A comparative study of classical control and deep reinforcement learning for a 2-DOF planar robotic arm, implemented as a custom Gymnasium environment.
Course: Reinforcement Learning — Fall 2025
Department: Aerospace Engineering, Sharif University of Technology
Author: Sepehr Mahfar
This project implements and compares four control strategies for a two-link planar reacher operating in a horizontal plane:
| Method | Mean Tracking Error |
|---|---|
| Cartesian PD Control | 0.973 |
| IK + Joint PD Control | 0.987 |
| N-Step SARSA | 1.773 |
| DDPG (100 ep) | 1.369 |
| DDPG (1000 ep, Config C) | 0.90 |
The custom ReacherEnv (Gymnasium-compatible) simulates a 2-DOF planar arm with the following parameters:
| Parameter | Value |
|---|---|
| Link lengths | 1.0 m each |
| Link masses | 1.0 kg each |
| Joint damping | 0.05 kg·m/s |
| Time step | 0.02 s |
| Max steps/episode | 150 (3 seconds) |
| Torque bounds | [−1, 1] N·m per joint |
Observation space: (x_target, y_target, θ₁, θ₂, θ̇₁, θ̇₂) — 6-dimensional
Reward: Negative squared Euclidean distance to target
.
├── reacher_env.py # Custom Gymnasium environment (Part a)
├── test_env.py # Environment sanity checks
├── play_pygame.py # Interactive manual control via Pygame
│
├── part_b_pid_cartesian.py # Cartesian-space PD control
├── part_c_pid_ik.py # Inverse kinematics + joint-space PD control
├── part_d_sarsa.py # N-Step SARSA with discrete actions
│
├── part_e_ddpg_100ep.py # DDPG — Config A (100 episodes)
├── part_e_ddpg.py # DDPG — Config B (1000 episodes)
├── part_e_ddpg_custom_configuration.py # DDPG — Config C (custom protocol)
│
├── part_f_noise_study.py # Exploration noise comparison (OU vs Gaussian vs None)

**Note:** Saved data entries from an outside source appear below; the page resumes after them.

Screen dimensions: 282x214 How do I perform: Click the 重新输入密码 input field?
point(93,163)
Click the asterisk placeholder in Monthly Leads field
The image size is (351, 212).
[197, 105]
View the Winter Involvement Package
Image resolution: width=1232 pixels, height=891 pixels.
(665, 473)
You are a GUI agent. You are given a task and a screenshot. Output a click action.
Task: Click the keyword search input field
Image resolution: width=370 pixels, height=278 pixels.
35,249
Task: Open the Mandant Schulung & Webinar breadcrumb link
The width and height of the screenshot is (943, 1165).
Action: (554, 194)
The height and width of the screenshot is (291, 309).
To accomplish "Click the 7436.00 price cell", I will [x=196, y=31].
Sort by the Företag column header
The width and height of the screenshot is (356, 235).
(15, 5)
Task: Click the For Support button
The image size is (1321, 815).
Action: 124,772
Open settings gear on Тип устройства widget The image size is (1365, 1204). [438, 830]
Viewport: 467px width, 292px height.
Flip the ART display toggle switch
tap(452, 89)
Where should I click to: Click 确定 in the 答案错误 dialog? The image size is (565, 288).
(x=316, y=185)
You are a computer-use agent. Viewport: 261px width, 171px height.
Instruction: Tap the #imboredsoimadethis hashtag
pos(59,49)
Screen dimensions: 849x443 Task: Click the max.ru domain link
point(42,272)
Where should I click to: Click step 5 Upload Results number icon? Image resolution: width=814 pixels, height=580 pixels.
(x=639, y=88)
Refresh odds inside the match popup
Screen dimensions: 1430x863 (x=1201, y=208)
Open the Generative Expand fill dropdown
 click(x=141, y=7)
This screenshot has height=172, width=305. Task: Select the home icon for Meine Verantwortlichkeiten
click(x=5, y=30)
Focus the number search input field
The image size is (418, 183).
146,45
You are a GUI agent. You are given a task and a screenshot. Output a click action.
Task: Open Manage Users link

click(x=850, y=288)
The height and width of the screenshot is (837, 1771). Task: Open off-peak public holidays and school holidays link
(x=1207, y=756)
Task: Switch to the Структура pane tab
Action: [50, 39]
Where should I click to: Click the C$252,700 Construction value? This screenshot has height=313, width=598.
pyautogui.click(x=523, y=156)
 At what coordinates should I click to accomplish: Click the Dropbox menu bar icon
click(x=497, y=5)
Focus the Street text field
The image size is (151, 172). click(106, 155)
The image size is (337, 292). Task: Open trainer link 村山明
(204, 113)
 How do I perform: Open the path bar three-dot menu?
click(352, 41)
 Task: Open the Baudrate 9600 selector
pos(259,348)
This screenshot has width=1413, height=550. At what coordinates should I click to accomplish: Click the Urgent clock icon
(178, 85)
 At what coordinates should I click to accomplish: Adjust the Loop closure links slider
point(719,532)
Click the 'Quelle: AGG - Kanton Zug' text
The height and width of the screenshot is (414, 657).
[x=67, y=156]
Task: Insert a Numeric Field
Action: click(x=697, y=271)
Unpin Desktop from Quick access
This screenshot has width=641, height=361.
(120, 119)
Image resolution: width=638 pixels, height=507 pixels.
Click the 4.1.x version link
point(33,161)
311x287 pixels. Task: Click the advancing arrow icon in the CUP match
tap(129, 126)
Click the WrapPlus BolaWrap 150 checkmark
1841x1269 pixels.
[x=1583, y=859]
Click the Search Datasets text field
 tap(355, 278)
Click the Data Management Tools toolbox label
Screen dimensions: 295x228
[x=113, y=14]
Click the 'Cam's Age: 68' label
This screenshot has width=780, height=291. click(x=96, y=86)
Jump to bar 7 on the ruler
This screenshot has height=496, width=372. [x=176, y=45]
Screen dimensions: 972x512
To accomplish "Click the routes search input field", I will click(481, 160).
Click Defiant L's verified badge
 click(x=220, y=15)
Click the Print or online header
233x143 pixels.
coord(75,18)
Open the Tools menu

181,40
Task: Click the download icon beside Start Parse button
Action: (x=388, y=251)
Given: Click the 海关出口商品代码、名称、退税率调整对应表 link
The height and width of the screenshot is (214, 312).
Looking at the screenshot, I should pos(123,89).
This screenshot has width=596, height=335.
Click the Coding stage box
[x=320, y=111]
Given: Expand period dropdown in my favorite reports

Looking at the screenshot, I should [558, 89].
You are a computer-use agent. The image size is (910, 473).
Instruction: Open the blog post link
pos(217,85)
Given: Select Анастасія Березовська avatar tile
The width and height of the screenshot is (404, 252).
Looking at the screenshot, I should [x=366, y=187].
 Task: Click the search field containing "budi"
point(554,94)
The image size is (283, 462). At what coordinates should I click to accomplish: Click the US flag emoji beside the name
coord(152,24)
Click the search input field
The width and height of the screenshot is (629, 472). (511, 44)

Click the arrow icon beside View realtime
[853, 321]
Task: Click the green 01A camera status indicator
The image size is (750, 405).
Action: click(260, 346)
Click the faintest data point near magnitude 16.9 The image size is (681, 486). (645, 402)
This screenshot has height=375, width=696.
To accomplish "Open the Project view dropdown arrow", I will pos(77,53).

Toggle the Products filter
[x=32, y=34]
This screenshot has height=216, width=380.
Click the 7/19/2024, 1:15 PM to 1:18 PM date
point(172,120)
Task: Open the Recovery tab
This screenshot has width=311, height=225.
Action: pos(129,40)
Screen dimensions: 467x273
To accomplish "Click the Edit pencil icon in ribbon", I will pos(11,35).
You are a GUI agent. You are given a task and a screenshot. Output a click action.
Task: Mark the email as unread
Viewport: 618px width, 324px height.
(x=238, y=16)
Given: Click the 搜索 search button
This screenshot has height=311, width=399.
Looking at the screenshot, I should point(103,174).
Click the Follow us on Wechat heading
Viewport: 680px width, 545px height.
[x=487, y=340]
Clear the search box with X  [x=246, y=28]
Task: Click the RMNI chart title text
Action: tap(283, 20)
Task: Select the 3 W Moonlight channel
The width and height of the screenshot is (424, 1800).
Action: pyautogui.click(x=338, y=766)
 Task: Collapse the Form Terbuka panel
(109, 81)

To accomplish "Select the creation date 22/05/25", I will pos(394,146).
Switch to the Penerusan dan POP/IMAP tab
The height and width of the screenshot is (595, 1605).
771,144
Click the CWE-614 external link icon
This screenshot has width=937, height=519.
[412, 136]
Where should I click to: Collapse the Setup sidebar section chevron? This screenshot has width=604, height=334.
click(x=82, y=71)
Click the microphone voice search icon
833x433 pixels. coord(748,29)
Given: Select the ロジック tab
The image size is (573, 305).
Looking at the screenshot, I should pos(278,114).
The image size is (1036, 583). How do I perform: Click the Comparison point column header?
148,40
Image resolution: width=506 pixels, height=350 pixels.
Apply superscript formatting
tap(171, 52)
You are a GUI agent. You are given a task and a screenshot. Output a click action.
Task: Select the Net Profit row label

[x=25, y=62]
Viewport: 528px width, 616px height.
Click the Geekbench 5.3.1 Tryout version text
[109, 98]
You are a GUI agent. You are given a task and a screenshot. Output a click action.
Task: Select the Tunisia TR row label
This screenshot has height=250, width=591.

├── part_g_generalization.py # Generalization tests under distribution shift
├── part_h_ablation.py # Ablation study on state representations
├── part_i_metrics.py # Final metrics comparison across all methods
│
├── Videos/ # Recorded rollout videos
└── Report.pdf # Full project report
- Part b — Cartesian PD: Task-space PID via Jacobian transpose mapping. Final gains:
Kp=10, Kd=8(integral term removed as harmful for 3-second episodes). - Part c — IK + Joint PD: Analytical inverse kinematics followed by independent joint-space PD controllers. Final gains:
Kp=20, Kd=10.
- Part d — N-Step SARSA: On-policy RL over a discrete 9-action space
{-1, 0, +1}², using a DQN-style neural network (2-layer MLP) as the Q-function approximator. Limited by coarse discretization causing bang-bang behavior (smoothness: 43.3). - Part e — DDPG: Off-policy actor-critic with continuous torque output
[-1,1]². Three configurations investigated:- Config A (100 ep, lightweight 64→32): Error 1.43
- Config B (1000 ep, 256→128): Error 1.15
- Config C (custom protocol, deferred learning, burst updates, ELU): Error 0.90 — surpasses both PID controllers
- Part f — Noise Study: OU noise significantly outperforms Gaussian noise and no noise (10.5% vs ~6% success rate). The structure of exploration noise matters more than its mere presence.
- Part g — Generalization: Agent generalizes moderately to speed changes but degrades sharply under spatial distribution shift and fails on static targets (never seen during training).
- Part h — Ablation: With sufficient training, DDPG is robust to state representation choice. Error-only (6-dim) performs best; IK-compressed state (4-dim) is 16% worse.
- Part i — Metrics: Standardized comparison across tracking error, success rate, control energy, and smoothness.
pip install gymnasium numpy torch pygame matplotlib# Test the environment
python test_env.py
# Play manually with keyboard
python play_pygame.py
# Run classical controllers
python part_b_pid_cartesian.py
python part_c_pid_ik.py
# Train and evaluate RL agents
python part_d_sarsa.py
python part_e_ddpg.py
# Run studies
python part_f_noise_study.py
python part_g_generalization.py
python part_h_ablation.py
python part_i_metrics.py- Model knowledge enables precision — classical PD controllers outperform limited-budget RL, but DDPG closes ~55% of the gap with 1000 episodes of training.
- Continuous actions are essential — DDPG is 18× smoother than SARSA and achieves 23% lower tracking error.
- OU noise structure matters — temporally correlated exploration roughly doubles success rate vs. Gaussian noise.
- 100 episodes is a severe constraint — RL methods require far more data than is typical in standard benchmarks to reach competitive performance.
- Generalization is bounded by training diversity — training on diverse target distributions would likely improve out-of-distribution performance significantly.